Mendidik Dengan Hati Melahirkan Potensi

IMG 20250308 201826
Ermelinda Noh Wea

Salah satu dampak positif dari mendidik dengan hati adalah kemampuan untuk menumbuhkan rasa percaya diri dan kemandirian dalam diri anak. Ketika seorang pendidik mendidik dengan hati, mereka cenderung memberikan apresiasi yang tulus atas upaya yang dilakukan anak, bukan hanya pada hasil akhir. Ini mengajarkan anak untuk tidak hanya mengejar nilai atau pengakuan eksternal, tetapi juga untuk menghargai proses dan perjalanan yang mereka tempuh. Kepercayaan diri yang tumbuh dari dalam diri anak-anak akan memotivasi mereka untuk terus berkembang dan mengasah kemampuan mereka.

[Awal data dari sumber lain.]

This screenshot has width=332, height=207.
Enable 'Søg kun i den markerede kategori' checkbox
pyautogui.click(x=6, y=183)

Sebaliknya, ketika seorang pendidik atau orang tua lebih fokus pada hasil akhir yang sempurna, anak-anak cenderung merasa tertekan dan mungkin kehilangan motivasi untuk berkembang. Oleh karena itu, penting untuk mendidik dengan hati, karena hal ini membantu anak merasa bahwa mereka memiliki potensi besar yang layak dihargai dan dikembangkan.

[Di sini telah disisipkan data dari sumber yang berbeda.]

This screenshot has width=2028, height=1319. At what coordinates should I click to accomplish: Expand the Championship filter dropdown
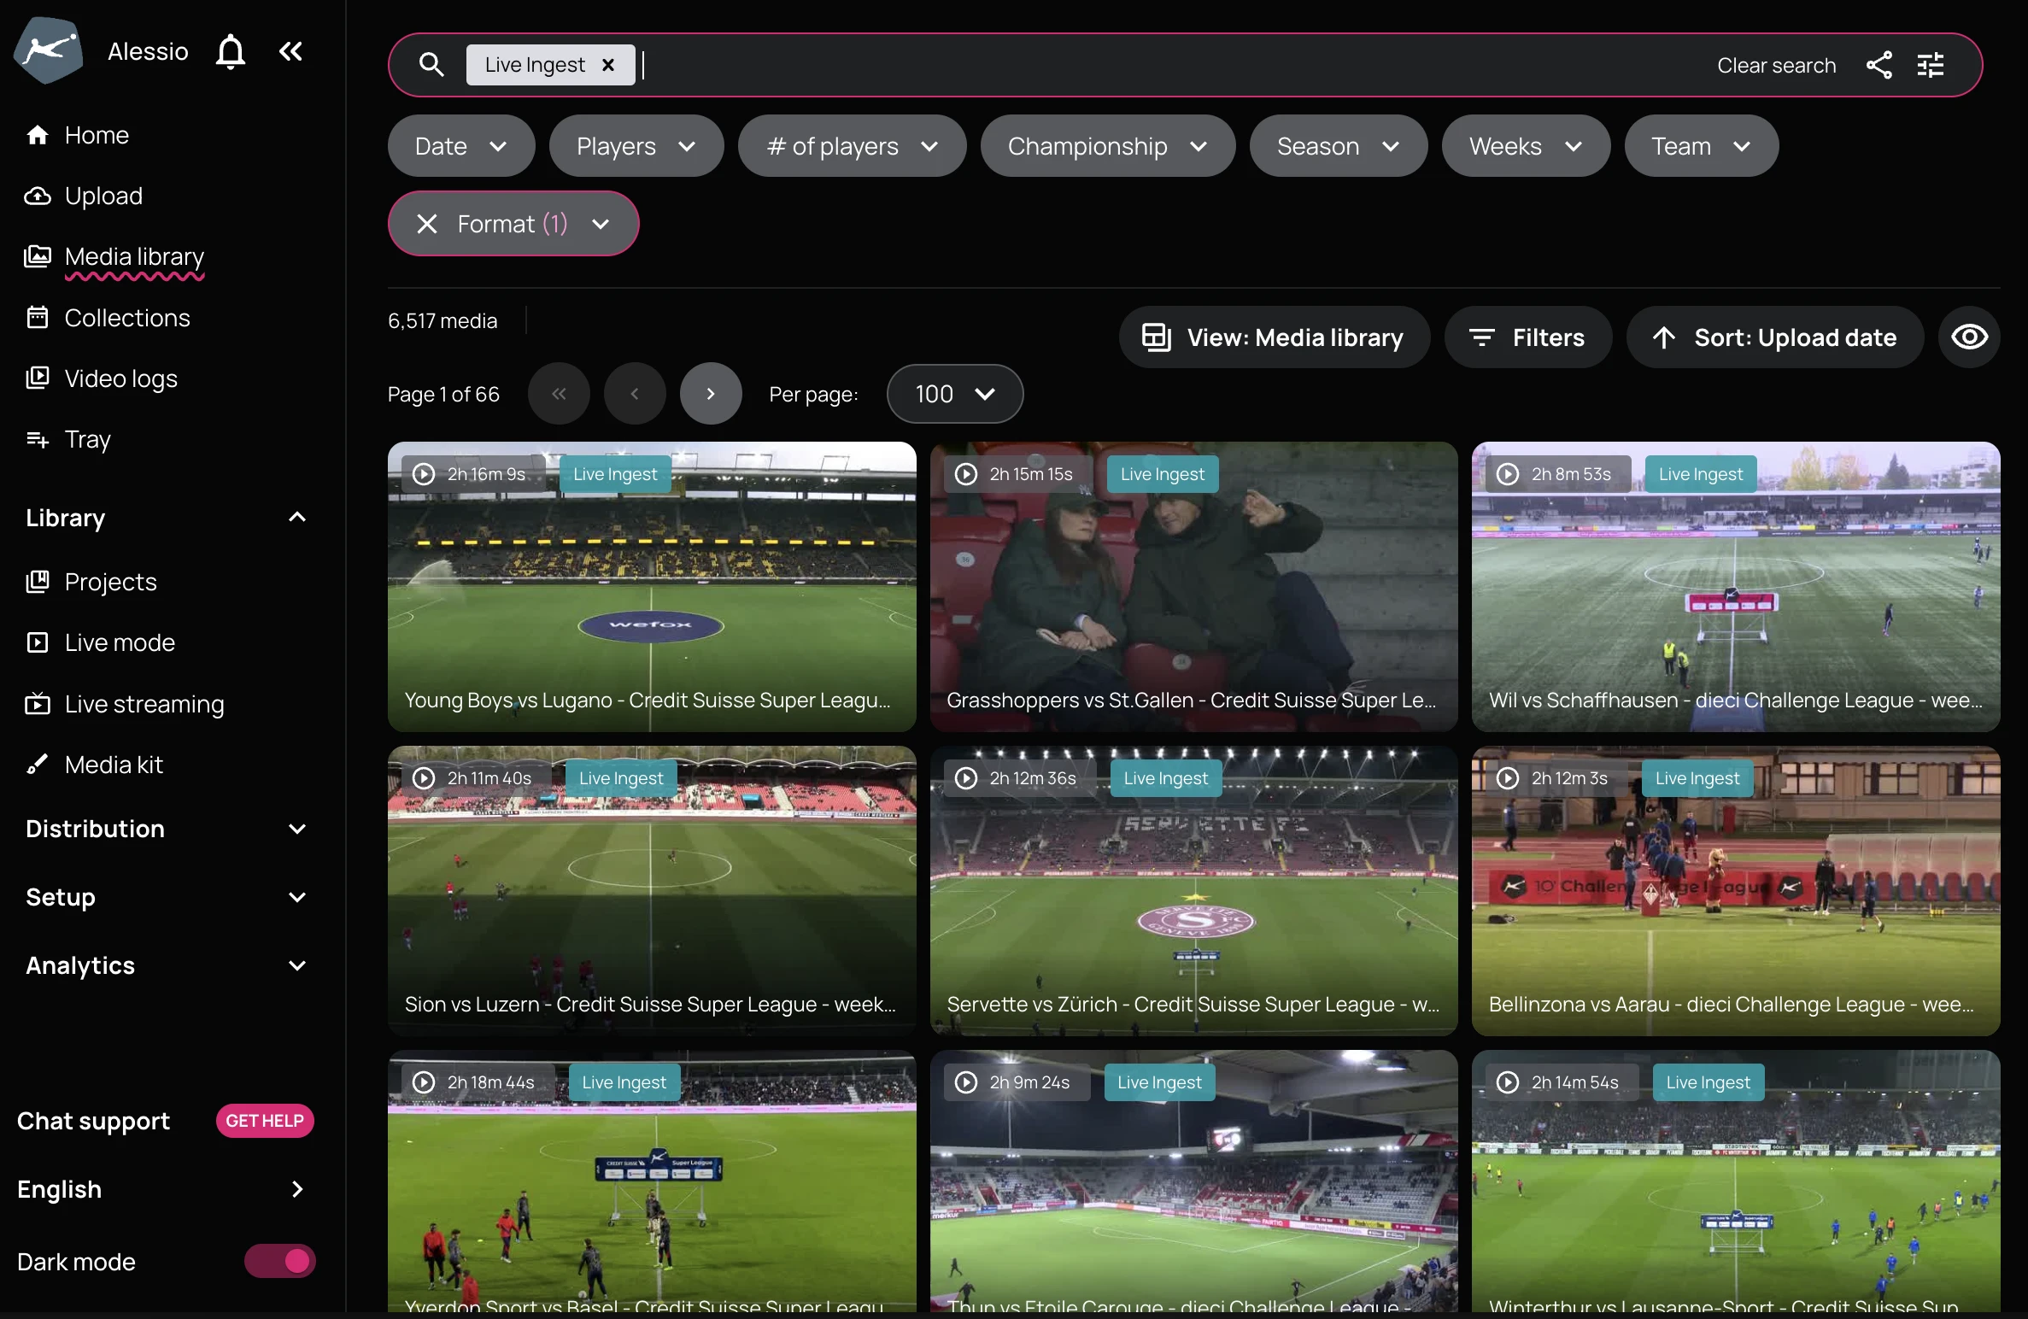1107,146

Mengajar dan mendidik bukan suatu pekerjaan rutin mentransferkan ilmu pengetahuan tetapi lebih dari itu adalah menanamkan sikap dan nilai serta membangun insan yaang berkarakter kuat dan cerdas, agar siswa dapat tumbuh dan berkembang menjadi insan/manusia panutan dan sangat potensial. Oleh karena itu setiap pendidik tidak boleh hanya merasa bisa dengan mengandalkan Kecerdasan Intelektual (IQ) dan Kecerdasan Emosional (EQ) saja, tetapi juga Kecerdasan Spiritual (SQ) menjadi landasan untuk memfungsikan kekuatan intelektual dan emosional. Dengan demikian etika dan wibawa akademik seseorang pendidik dalam proses pelayanan dan pengabdian hendaknya dibangun berlandaskan pada hati nurani.